Niemcom na pewno trzeba wystawić rachunek i pokazać go i sobie i światu. Dlatego, że w niektórych kręgach zapominamy już kto tę wojnę wywołał. Jest ta słynna sytuacja, że w Europie Zachodniej myślą, że to "naziści". Nie kojarzy się ich zupełnie z Niemcami. Musimy mieć rachunek pokazujący, ile straciliśmy - komentował podpisanie przez premiera dokumentu powołującego powstanie Instytutu Strat Wojennych Witold Waszczykowski. 

O powstaniu ISW mówił pod koniec października poseł Arkadiusz Mularczyk. W piątek dokument powołujący Instytut podpisał premier Mateusz Morawiecki. 

To jest decyzja, która musi być przekalkulowana na najwyższych szczeblach politycznych. Tego nie może podjąć jeden minister. Ministrowie mogą być przygotowani. Ja jak byłem ministrem, dokonałem pewnej kwerendy sytuacji prawno-międzynarodowej, pokazałem, że to nie jest sprawa zamknięta. Ale decyzja wychodzi poza MSZ i musi być podjęta na innym szczeblu - mówił Waszczykowski.      

Były minister odniósł się również do kar nałożonych przez TSUE na Polskę za niezlikwidowanie Izby Dyscyplinarnej Sądu Najwyższego. Zdaniem Witolda Wszczykowskiego, "Komisja Europejska również popełnia błędy".

Jak byłem ministrem (spraw zagranicznych - przypis red.), to powiedziałem Timmermansowi (Frans Timmermans, wiceprzewodniczący Komisji Europejskiej - przyp. red.): Nie ty będziesz nam interpretował konstytucję - mówił były minister.

Awantura została rozpoczęta przez Komisję, przez instytucje międzynarodowe, które nie chciały zaakceptować - ja przypomnę - 6 lat temu naszego powrotu do normalności w kwestii Trybunału Konstytucyjnego, który został zniszczony latem 2015 roku przez poprzedników - dodał Wszczykowski. 

Przeczytaj rozmowę:

Robert Mazurek: Nie zważając na słabości ciała - Witold Waszczykowski, były minister spraw zagranicznych, europoseł Prawa i Sprawiedliwości wpadł do naszego studia jak burza.

Witold Waszczykowski: Dzień dobry państwu. Do pana redaktora zawsze.

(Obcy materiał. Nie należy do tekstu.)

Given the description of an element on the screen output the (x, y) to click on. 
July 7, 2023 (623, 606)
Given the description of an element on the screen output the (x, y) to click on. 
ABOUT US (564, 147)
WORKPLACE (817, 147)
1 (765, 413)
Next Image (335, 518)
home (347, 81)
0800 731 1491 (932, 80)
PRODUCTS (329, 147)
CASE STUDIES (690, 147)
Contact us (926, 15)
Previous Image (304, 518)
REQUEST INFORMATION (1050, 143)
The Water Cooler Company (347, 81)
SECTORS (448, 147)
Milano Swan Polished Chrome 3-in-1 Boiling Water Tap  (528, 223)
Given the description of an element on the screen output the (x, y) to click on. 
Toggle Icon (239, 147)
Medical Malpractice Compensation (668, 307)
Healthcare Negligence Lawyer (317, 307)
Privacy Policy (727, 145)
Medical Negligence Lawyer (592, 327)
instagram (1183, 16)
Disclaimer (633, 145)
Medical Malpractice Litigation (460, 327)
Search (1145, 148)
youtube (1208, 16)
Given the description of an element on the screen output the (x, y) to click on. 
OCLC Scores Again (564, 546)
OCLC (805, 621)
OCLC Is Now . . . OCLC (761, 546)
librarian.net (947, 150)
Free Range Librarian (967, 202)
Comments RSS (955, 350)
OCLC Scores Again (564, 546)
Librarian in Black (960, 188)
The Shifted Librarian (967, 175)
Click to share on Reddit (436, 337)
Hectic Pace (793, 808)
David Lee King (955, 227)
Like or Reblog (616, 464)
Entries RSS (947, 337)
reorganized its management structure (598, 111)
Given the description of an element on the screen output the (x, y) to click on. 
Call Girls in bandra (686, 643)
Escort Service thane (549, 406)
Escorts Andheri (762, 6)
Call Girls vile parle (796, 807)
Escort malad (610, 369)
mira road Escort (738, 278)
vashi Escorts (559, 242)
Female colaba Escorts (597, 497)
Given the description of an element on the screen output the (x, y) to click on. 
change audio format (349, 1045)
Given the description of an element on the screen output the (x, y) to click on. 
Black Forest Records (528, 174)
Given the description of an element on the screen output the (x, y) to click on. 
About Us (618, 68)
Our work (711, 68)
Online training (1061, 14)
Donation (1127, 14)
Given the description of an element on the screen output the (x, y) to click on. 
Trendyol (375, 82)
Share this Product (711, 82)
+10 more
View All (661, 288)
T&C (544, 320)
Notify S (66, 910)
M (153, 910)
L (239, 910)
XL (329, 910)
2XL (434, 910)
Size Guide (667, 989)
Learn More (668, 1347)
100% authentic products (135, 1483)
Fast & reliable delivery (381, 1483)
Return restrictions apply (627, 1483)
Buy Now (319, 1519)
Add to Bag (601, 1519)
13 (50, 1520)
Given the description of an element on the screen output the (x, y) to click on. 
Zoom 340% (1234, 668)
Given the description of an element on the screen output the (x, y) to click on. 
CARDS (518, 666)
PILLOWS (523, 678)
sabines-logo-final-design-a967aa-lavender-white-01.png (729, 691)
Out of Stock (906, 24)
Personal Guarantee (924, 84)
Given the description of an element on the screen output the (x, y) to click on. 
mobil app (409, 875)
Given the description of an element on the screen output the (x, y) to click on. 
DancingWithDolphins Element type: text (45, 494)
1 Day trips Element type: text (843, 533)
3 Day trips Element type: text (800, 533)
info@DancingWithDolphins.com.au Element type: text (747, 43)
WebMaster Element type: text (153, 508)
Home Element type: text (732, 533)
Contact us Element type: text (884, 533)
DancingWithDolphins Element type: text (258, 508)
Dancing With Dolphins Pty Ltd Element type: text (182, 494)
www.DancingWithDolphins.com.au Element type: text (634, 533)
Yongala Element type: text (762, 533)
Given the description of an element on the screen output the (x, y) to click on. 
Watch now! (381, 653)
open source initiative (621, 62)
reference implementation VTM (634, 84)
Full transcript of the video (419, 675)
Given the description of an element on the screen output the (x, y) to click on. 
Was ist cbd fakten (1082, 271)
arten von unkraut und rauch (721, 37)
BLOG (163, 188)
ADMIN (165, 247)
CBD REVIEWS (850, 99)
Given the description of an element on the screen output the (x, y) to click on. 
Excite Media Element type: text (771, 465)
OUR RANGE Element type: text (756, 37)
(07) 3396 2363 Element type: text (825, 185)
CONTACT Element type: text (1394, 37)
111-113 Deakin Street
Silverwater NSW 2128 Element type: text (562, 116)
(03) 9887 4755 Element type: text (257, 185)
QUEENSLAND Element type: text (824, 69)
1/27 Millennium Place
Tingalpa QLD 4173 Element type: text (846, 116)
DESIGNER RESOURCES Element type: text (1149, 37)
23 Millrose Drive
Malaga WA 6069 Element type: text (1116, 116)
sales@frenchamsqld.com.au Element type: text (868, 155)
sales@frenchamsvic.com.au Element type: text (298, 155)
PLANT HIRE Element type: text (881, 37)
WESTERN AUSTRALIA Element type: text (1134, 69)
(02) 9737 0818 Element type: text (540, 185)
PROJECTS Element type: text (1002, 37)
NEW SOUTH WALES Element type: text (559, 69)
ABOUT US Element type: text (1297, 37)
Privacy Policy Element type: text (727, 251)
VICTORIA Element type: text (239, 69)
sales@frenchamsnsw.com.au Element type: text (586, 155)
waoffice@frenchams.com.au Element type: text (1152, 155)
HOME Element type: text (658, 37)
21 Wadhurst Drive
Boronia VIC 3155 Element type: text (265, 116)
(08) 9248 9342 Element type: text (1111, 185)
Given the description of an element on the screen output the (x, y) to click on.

Ofensywy dyplomatyczne panie ministrze. Premier spotykający się ze wszystkimi najważniejszymi politykami Europy, prezydent, który rozmawiał z sekretarzem generalnym NATO, z prezydentami Litwy czy Ukrainy. Teraz jest w Budapeszcie. Ta ofensywa dyplomatyczna - co ona nam już przyniosła, a co ona ma nam przynieść, jeżeli oczywiście coś nam przyniosła?

Ja tej nazwy nie lubię, bo to jest raczej język militarny z innym resortem, natomiast jest aktywność, która jest uzasadniona. Mamy rzeczywiście niezwykle groźny kryzys wywołany przez Łukaszenkę, ale ten scenariusz jest narysowany, naszkicowany w Moskwie. I to tak, jak zapowiadał wiele lat temu śp. Lech Kaczyński: Gruzja, Ukraina, państwa bałtyckie, a następnie może mój kraj - to się dzieje.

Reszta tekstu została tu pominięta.